→ WHAT IS NEEDED
The answer should consist of every line in the material below that has the word "Open".

*** DATA IN THIS EXERCISE

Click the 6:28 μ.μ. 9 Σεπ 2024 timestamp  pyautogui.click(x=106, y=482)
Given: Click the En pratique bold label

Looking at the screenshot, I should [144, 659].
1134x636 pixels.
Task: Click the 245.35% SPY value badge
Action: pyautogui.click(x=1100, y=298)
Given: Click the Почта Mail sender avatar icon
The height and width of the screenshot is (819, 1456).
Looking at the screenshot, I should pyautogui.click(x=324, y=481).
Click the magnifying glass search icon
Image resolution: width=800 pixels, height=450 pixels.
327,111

******
*** DATA IN THIS EXERCISE

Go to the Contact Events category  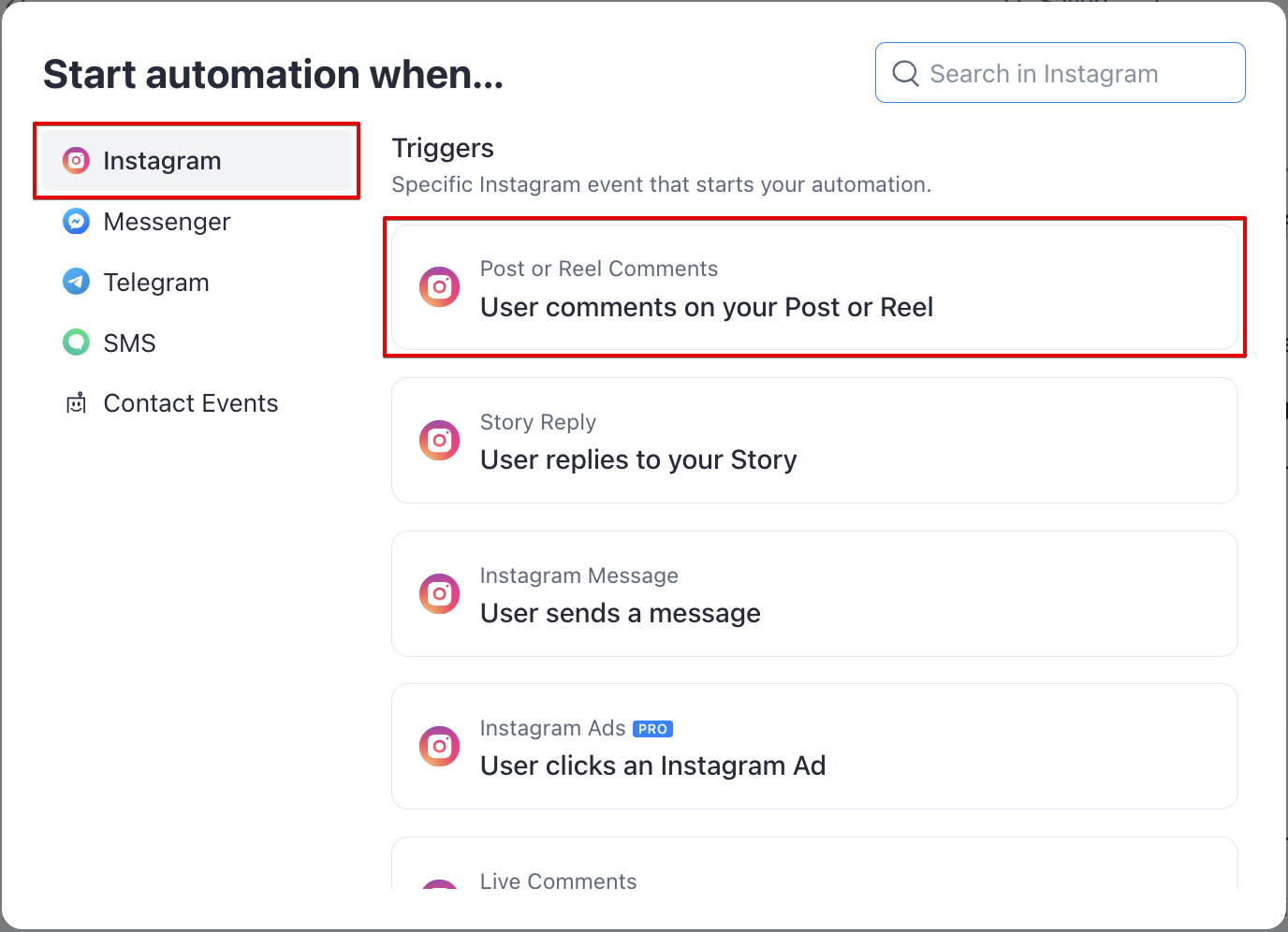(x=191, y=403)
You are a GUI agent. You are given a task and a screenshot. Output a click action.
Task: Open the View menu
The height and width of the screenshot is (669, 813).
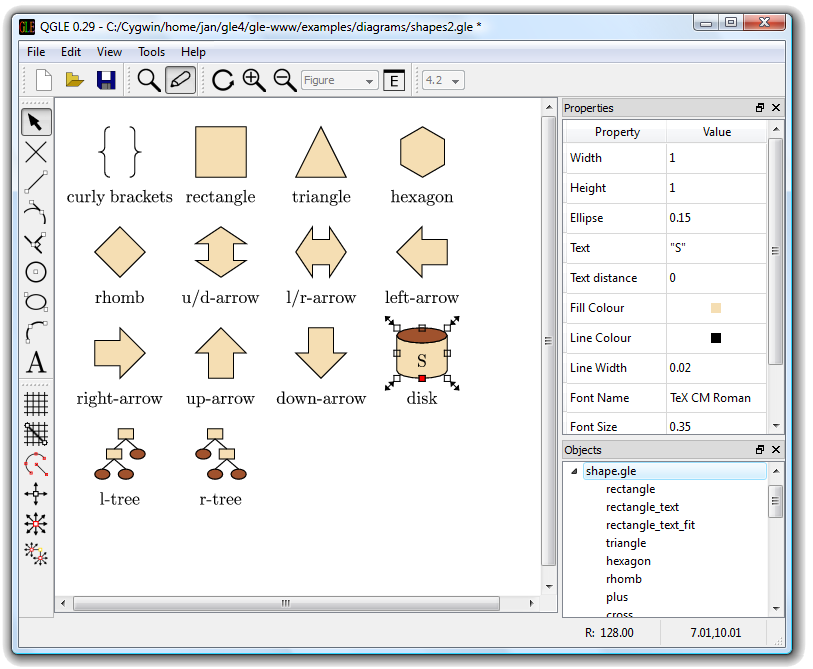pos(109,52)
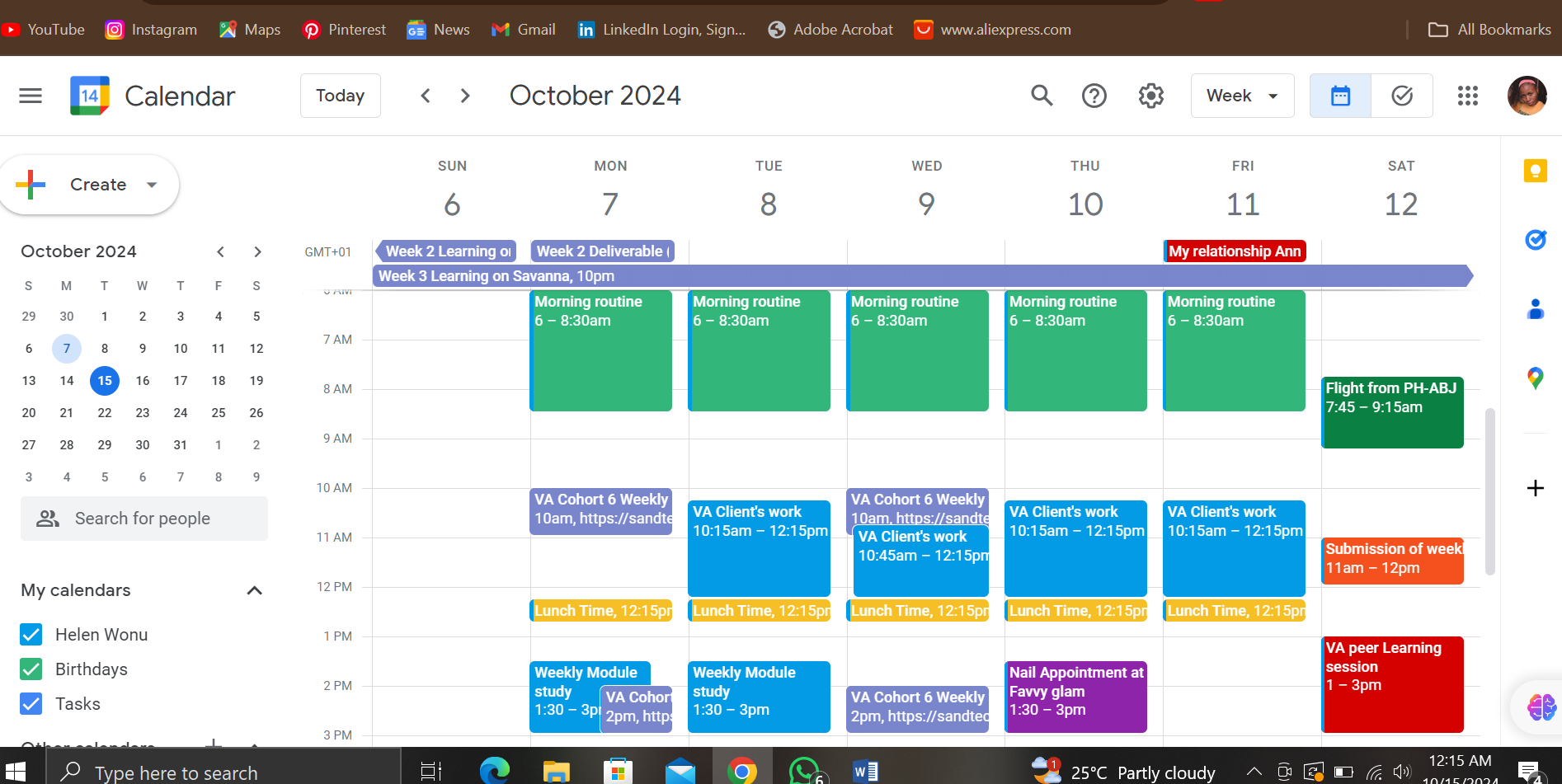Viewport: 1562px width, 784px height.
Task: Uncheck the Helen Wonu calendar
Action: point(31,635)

******
*** DATA IN THIS EXERCISE

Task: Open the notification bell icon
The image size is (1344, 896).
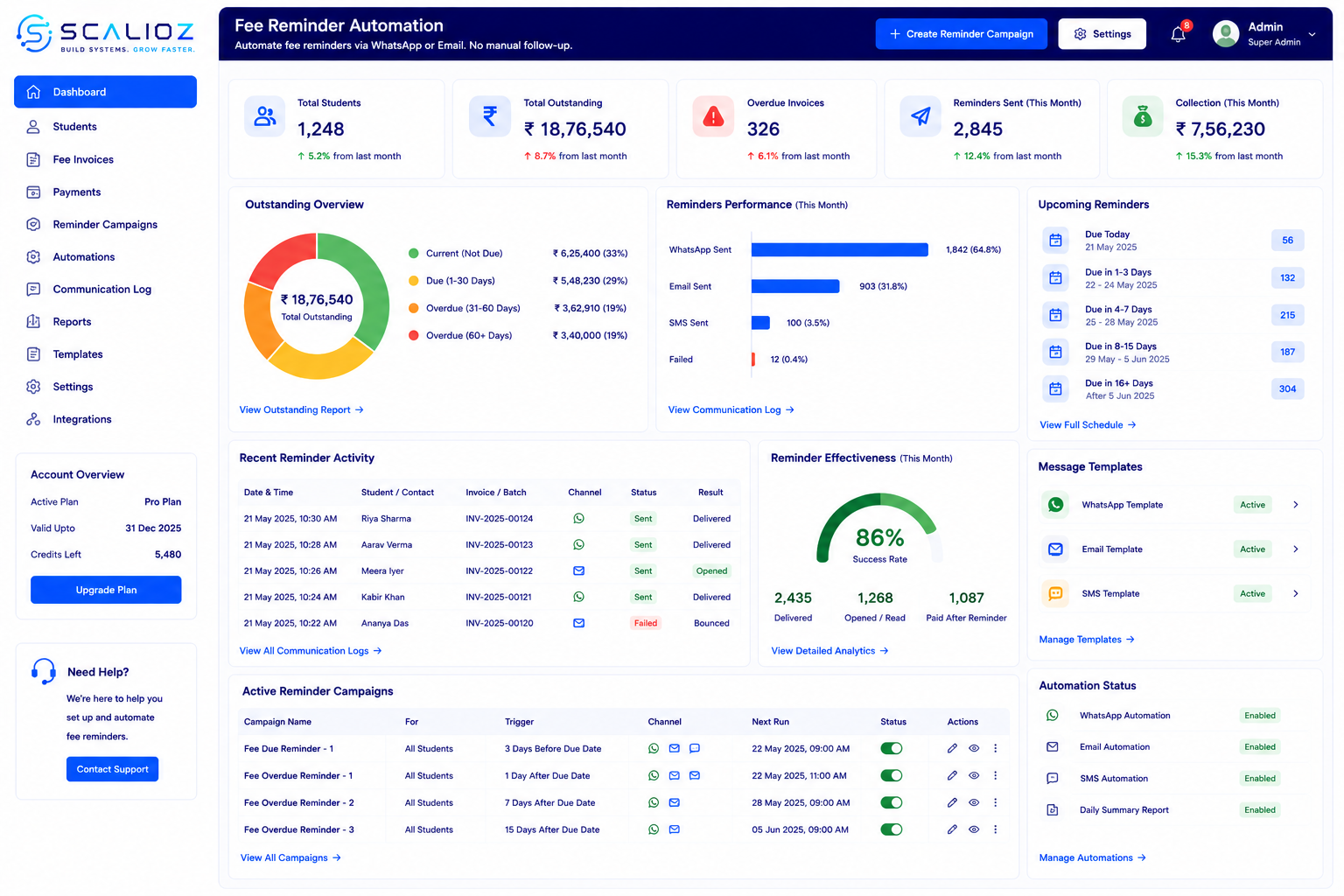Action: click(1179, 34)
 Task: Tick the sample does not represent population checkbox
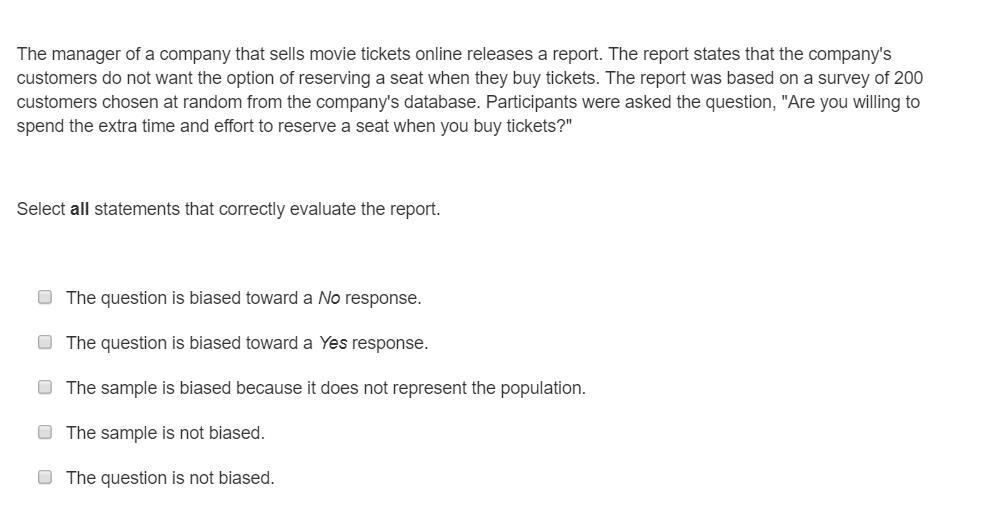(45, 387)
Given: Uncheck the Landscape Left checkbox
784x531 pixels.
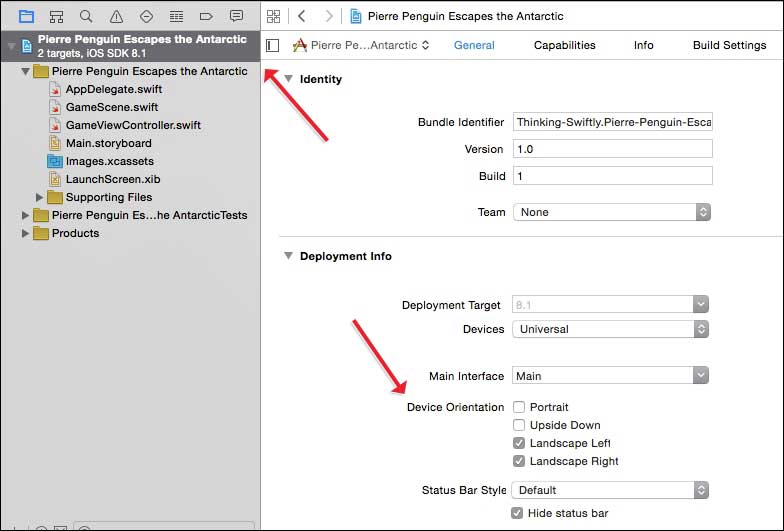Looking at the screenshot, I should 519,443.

******

→ SOLUTION TO THIS PROBLEM
Task: Open the View menu
Task: Open the notification bell icon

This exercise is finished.